CHALLENGE – Plank Exercise – In 28 days – a new look of your body
Track and follow this plan, and in 28 days you will create a new look to your body.
Day 1 – 20 seconds
Day 2 – 20 seconds
Day 3 – 30 seconds
Day 4 – 30 seconds
Day 5 – 40 seconds
Day 6 – break – break with muscles
Day 7 – 45 seconds
Day 8 – 45 seconds
Day 9 – 60 seconds
Day 10 – 60 seconds
Day 11 – 60 seconds
Day 12 – 90 seconds
Day 13 – break for the muscles
Day 14 – 90 seconds
Day 15 – 90 seconds
Day 16 to 120 seconds
Day 17 to 120 seconds
Day 18 to 150 seconds
Day 19 – break for the muscles
Day 20 to 150 seconds
Day 21 to 150 seconds
Day 22 to 180 seconds
Day 23 to 180 seconds
Day 24 to 210 seconds
Day 25 – break for the muscles
Day 26 to 210 seconds
Day 27 to 240 seconds
Day 28 – At least 10 minutes or as long as you can do it
And here you have a video that perfectly illustrates how to properly do the Plank exercise.

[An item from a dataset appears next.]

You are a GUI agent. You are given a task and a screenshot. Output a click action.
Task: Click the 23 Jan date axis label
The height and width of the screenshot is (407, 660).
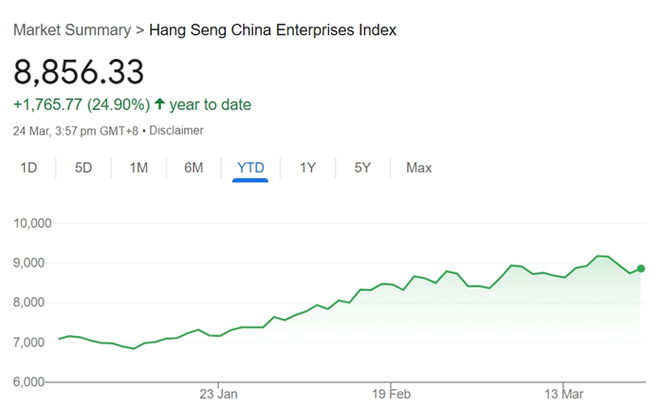218,394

The health benefits of Plank exercise
Regular exercise of Plank will lead to a stable and balanced position of the body, also the abdominal muscles are vital for the position of the neck, back, chest and shoulders.
During Plank, your calves of the bone and shoulder extend and stretch, on the bone and shoulders, as well as the arches, toes, and loggia. Side Plank will also engage the oblique muscles, and stretch the fingers. It will also help to support the body weight easier.
Improving upon doing other exercises
Plank will improve the balance of the body, as well as a general ability in all types of exercise.
Reduced risk of injury to the back and spine
Plank will significantly strengthen the muscles, without applying great pressure on the hips and spine. In this way, it will also reduce pain and support the entire back.